Trecho citado -
----

Como o governo do Estado se socorre com saques dos depósitos judiciais
Por Juliana Bublitz

Confira a matéria no site de Zero Hora, acessando aqui.

Veja o vídeo explicativo sobre os depósitos judiciais, acessando aqui.

Desde 2004, o que era para ser mecanismo de emergência virou prática comum. A conta já chega a R$ 8,3 bilhões e não tem data para ser quitada

Eles ganharam fama desde que a crise nas finanças estaduais se agravou. Primeiro, em situações de emergência. Depois, sistematicamente. Ano após ano, os depósitos judiciais passaram a ser usados para financiar o rombo nas contas públicas do Rio Grande do Sul.

Agora, assumem a forma de um “mal necessário”: um remédio tomado em doses excessivas, com efeitos colaterais sérios, do qual o Estado se tornou dependente. Sem alternativas diante de uma contabilidade combalida, o governo José Ivo Sartori cogita ampliar o uso do artifício, mesmo que, para isso, acabe se endividando ainda mais. Se fosse um paciente enfermo, estaria próximo da intoxicação.

A polêmica em torno dos depósitos não para por aí. Os recursos em questão não pertencem ao Tesouro estadual. São valores de terceiros, sob a guarda do Poder Judiciário. Em sua maioria, originam-se de pessoas e empresas que entram com ações na Justiça e esperam as sentenças. Sempre que se apropria dessas verbas, o governo toma emprestado dinheiro dos outros para tapar buracos no cofre.

----

Linhas de dados -
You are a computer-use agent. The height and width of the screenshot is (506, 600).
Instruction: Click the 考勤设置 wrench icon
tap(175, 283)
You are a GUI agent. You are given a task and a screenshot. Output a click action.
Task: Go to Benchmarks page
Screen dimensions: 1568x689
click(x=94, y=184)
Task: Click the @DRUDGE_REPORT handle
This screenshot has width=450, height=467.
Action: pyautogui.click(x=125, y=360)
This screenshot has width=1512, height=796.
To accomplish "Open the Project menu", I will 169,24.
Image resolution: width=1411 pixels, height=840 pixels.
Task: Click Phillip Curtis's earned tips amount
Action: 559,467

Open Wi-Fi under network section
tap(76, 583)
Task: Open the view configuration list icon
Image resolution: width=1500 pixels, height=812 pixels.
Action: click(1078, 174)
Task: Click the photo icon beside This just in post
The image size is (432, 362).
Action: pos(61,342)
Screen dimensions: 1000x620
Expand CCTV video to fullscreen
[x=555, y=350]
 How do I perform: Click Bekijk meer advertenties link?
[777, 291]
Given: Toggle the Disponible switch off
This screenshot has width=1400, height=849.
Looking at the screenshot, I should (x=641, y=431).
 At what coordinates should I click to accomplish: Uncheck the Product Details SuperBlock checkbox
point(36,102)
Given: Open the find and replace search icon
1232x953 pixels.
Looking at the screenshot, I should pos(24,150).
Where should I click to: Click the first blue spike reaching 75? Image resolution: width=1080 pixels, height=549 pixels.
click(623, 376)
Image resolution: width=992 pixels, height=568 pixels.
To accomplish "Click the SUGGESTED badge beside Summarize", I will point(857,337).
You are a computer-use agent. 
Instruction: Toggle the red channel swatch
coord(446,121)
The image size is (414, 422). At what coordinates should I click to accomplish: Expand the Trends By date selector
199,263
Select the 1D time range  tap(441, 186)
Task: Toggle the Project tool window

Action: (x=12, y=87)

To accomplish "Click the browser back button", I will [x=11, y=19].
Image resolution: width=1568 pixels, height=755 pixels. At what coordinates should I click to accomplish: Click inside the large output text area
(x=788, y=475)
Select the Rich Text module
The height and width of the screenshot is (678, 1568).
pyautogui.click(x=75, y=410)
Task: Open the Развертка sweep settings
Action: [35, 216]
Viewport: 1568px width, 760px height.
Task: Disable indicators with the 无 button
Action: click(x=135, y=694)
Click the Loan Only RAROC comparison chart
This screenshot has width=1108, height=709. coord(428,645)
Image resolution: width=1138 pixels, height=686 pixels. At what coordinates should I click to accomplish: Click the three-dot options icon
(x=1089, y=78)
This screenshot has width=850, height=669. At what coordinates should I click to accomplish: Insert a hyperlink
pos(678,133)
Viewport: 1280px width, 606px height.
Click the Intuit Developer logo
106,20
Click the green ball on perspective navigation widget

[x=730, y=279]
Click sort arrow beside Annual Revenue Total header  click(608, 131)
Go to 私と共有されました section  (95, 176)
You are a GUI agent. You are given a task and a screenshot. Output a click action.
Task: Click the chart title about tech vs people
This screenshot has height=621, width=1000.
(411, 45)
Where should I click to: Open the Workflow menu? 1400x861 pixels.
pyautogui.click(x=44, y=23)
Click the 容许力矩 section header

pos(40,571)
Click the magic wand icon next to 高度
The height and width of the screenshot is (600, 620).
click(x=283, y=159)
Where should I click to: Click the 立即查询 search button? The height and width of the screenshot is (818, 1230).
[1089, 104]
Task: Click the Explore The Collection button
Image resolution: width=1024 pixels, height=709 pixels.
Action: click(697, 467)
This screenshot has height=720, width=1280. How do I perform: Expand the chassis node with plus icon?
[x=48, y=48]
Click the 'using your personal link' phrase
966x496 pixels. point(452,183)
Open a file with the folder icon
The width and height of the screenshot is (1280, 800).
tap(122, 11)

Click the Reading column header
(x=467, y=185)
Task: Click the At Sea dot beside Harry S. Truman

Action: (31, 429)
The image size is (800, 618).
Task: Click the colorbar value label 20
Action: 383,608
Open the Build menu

----

Objetivo -
Segundo o texto sobre os depósitos judiciais, a quanto já chega a conta?

Resposta -
A conta já chega a R$ 8,3 bilhões.